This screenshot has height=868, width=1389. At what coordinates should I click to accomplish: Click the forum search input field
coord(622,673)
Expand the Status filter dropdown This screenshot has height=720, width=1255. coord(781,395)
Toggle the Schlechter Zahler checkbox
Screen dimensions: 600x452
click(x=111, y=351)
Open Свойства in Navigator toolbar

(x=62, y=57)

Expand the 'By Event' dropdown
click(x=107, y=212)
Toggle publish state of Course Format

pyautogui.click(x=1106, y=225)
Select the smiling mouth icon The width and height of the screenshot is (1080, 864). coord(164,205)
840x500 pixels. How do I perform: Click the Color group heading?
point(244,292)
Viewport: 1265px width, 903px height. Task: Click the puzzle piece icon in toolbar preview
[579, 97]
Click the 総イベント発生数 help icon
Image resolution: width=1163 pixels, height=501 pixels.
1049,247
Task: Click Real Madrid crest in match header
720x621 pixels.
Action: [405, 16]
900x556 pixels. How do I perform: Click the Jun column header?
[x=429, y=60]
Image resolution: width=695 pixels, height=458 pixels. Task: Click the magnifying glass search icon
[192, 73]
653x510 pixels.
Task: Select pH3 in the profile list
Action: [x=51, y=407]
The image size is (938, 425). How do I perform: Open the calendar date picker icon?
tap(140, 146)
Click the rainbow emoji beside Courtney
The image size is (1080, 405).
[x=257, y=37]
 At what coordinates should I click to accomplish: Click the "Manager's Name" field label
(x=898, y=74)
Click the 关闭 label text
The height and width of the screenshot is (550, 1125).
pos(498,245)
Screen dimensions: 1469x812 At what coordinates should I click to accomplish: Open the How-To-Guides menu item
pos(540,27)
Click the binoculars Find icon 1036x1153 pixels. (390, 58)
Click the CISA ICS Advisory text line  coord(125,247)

##############################

▶ **WHAT NEEDS TO BE DONE**: Restate the data word for word, leaving nothing out.

▶ **PROBLEM SOLUTION**:
This screenshot has height=868, width=1389. At what coordinates should I click to accomplish: Click the forum search input field
coord(622,673)
Expand the Status filter dropdown This screenshot has height=720, width=1255. coord(781,395)
Toggle the Schlechter Zahler checkbox
Screen dimensions: 600x452
click(x=111, y=351)
Open Свойства in Navigator toolbar

(x=62, y=57)

Expand the 'By Event' dropdown
click(x=107, y=212)
Toggle publish state of Course Format

pyautogui.click(x=1106, y=225)
Select the smiling mouth icon The width and height of the screenshot is (1080, 864). coord(164,205)
840x500 pixels. How do I perform: Click the Color group heading?
point(244,292)
Viewport: 1265px width, 903px height. Task: Click the puzzle piece icon in toolbar preview
[579, 97]
Click the 総イベント発生数 help icon
Image resolution: width=1163 pixels, height=501 pixels.
1049,247
Task: Click Real Madrid crest in match header
720x621 pixels.
Action: [405, 16]
900x556 pixels. How do I perform: Click the Jun column header?
[x=429, y=60]
Image resolution: width=695 pixels, height=458 pixels. Task: Click the magnifying glass search icon
[192, 73]
653x510 pixels.
Task: Select pH3 in the profile list
Action: [x=51, y=407]
The image size is (938, 425). How do I perform: Open the calendar date picker icon?
tap(140, 146)
Click the rainbow emoji beside Courtney
The image size is (1080, 405).
[x=257, y=37]
 At what coordinates should I click to accomplish: Click the "Manager's Name" field label
(x=898, y=74)
Click the 关闭 label text
The height and width of the screenshot is (550, 1125).
pos(498,245)
Screen dimensions: 1469x812 At what coordinates should I click to accomplish: Open the How-To-Guides menu item
pos(540,27)
Click the binoculars Find icon 1036x1153 pixels. (390, 58)
Click the CISA ICS Advisory text line  coord(125,247)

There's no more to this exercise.